Radhika Rajamani says Telugu film Sahasam has good action sequences and gripping treasure hunt sequences especially towards the climax.
If the trailer of Sahasam was interesting and gave a peek of what lay in store, director Chandrasekhar Yeleti has gone far beyond in crafting an intriguing and engrossing action entertainer. He has explored a concept of finding a lost treasure -- a tale set in two time frames and executed it in an absorbing and exciting fashion.
On the surface, Sahasam may seem like a tale you read in books -- the mystique of secret passages, clues, huge doors, ancient locks.
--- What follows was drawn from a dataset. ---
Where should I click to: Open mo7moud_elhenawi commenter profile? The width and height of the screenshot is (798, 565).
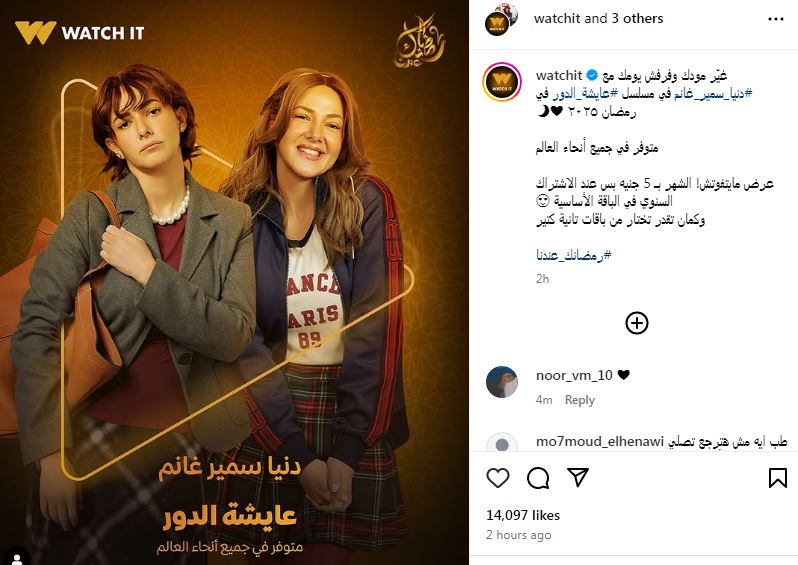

Yeleti unfolds this on screen and the treasure hunt is fascinating and noteworthy. Aided by his fine technicians, he is able to create an exciting and gripping film.
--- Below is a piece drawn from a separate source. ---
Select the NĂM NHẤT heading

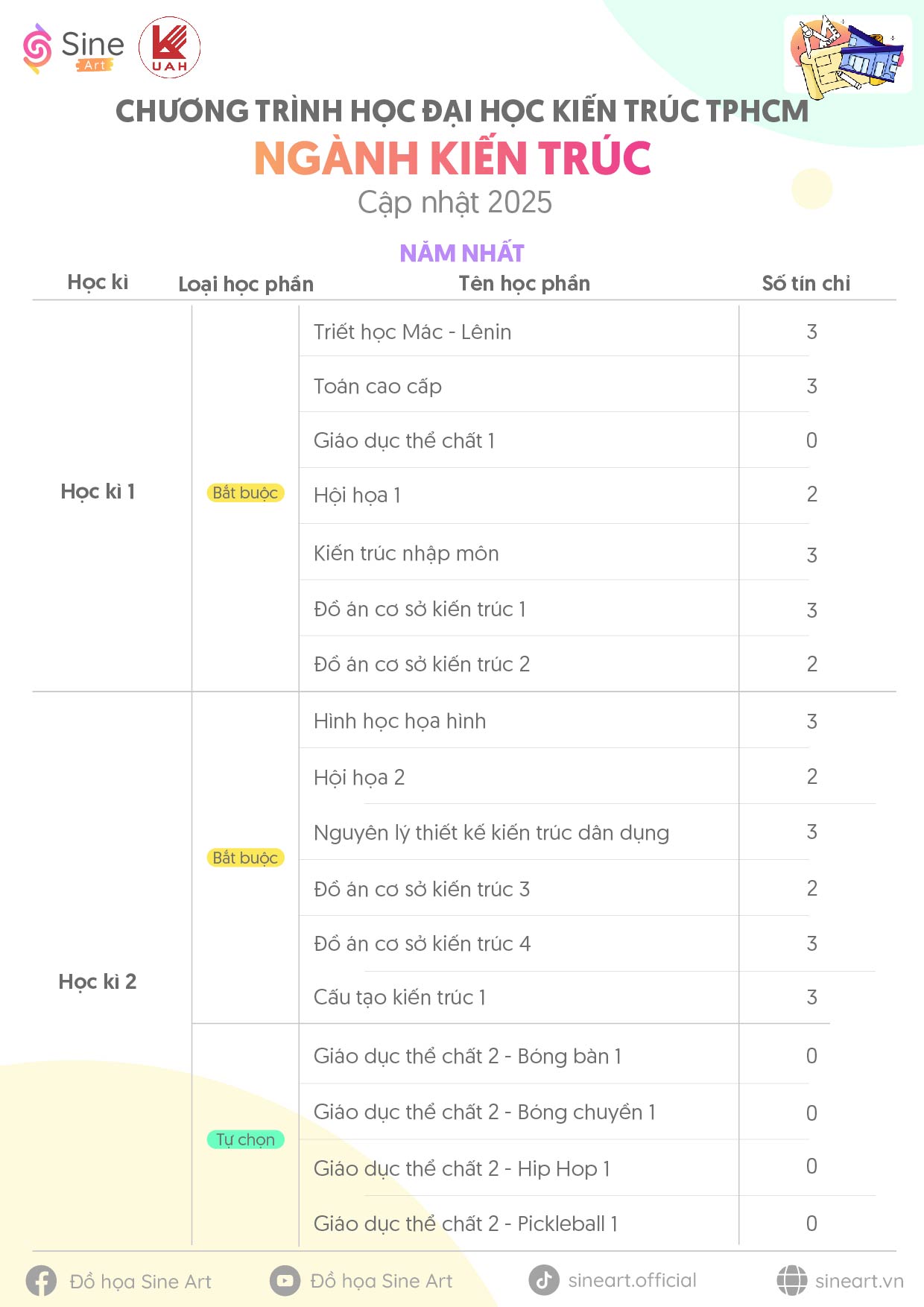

Gautham (Gopichand) is a guard with the Garuda Security Agency and dreams of becoming a rich man. He buys lottery tickets, listens to ‘godmen’. One day when it rains and his roof caves in, he stumbles across a bag with interesting contents like an old tattered notebook, a will, a chain with garuda pendant, a small button etc. Gautham realises it is his grandfather’s. While reading the notebook, he comes to know his grandfather was a jeweller in Peshawar who had to escape during Partition. While running away, he left some diamonds for his son with some details. This prompts Gautham to make a trip to Pakistan.
Sreenidhi (Taapsee) is a devout girl visiting and praying at different temples. She wants to visit the Hinglaj Devi shrine in Pakistan. So, the two embark on the journey. After landing, they find that an archaeologist is in search of the Kushan empire treasure which is valuable and worth a lot of money. He finds objects related to the key to the treasure after reading about them in a book through excavations. He is searching for the main clue but is killed.
Sultan (Shakti Kapoor), a militant, also wants that treasure. Will Gautham be able to overcome the obstacles to reach his goal of recovering his grandfather’s diamonds?
The story is set in Partition time (1947) and later moves to 2013. The Partition scenes are just a few and the main story is set in contemporary times.
Since it’s an adventure tale, there’s a lot of action and more so since there’s a militant Sultan and his henchmen to contend with. The action sequences are well orchestrated though they are gruesome at times and hard to view. The landscape of Ladakh is well used for this.
Different terrains come in handy for filming various sequences right from Buzkashi to jeep chases, fights etc. The treasure hunt sequences in the last 40 odd minutes are worth a watch. It’s like getting into a maze or a web and getting out of it. The set is well made to suit this and the excellent computer graphics really enhance the viewing pleasure. This last bit makes for edge-of the-seat viewing.
Chandrasekhar Yeleti tends to come up with novel themes or ideas. In Sahasam, he has taken a concept of a treasure hunt which has not been seen in cinema for some time. He blends history, reality, fiction with a good dose of adventure and thrill which engages the viewer. Also, he imparts an ancient-medieval look to the film in the parts where it is necessary be it through sepia-tint, patina, cobwebs, etc which lends a certain authenticity.
However, in Pakistan, he has the locals talking in Telugu which seemed out of place and inaccurate.
Yeleti has been able to get the best out of his technicians be it his writing team, cinematographer Shamdat, editor Kotagiri Venkateswara Rao, music director Sri or art director Ramakrishna. Shamdat’s camera is top-notch.He shoots the action sequences and the treasure hunt, especially towards the climax excellently.
Ramakrishna’s art work, especially the set used for the climax, is commendable. Sri’s background score was apt for this kind of a film. Kotagiri Venkateswara Rao’s editing was fine too.
Gopichand carried the film ably on his shoulders showing the necessary emotions. Taapsee has done well in the film especially in certain sequences like the Buzkashi. Shakti Kapoor plays the menacing don to perfection. Ali doesn’t have much to do.
Chandrasekhar Yeleti should be complimented for making such a different and engrossing film . Sahasam is certainly worth a watch!